Retailers have stretched deals over several weeks and offered similar discounts online, taking some of the frenzy out of the holiday shopping event.
Several big box stores in the Toronto area, such as Best Buy and Walmart, lacked the usual early morning lineups that once epitomized Black Friday.
Malls in the area appeared busy around lunchtime, but not swarming with the crowds and queues seen in previous years. Few stores appeared to have lines of waiting customers.
“We’re seeing a dilution of Black Friday as a physical shopping event where you go to the store early in the morning,” retail analyst Bruce Winder said Friday.
“It’s finally sort of hit that tipping point where it’s much less about the day and it’s more about the shopping period.”
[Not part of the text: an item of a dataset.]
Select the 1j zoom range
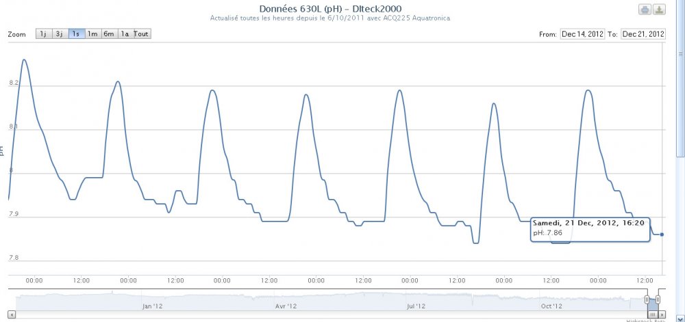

The elongation of Black Friday sales has lessened the urgency for consumers to shop on one particular day, said Lisa Hutcheson, managing partner at consulting firm J.C. Williams Group.
“The need to line up isn’t as necessary,” she said Friday. “Most of the retailers have been on sale a good portion of the week already.”
Overall Black Friday sales are expected to be strong as inflation intensifies the hunt for deals, experts say.
Yet the rising cost of living will also lead customers to “cherry pick” sales, Winder said.
Stores that offer blowout deals of up to 70 per cent off will be busy while retailers with more tepid discounts won’t see the same traffic online or in stores, Winder said.
“If you’re a retailer and you’re trying to move something at 25 or 30 per cent off – it ain’t gonna sell,” he said.
Some retailers, especially those with high levels of inventory such as apparel, will likely offer bigger sales in stores than online.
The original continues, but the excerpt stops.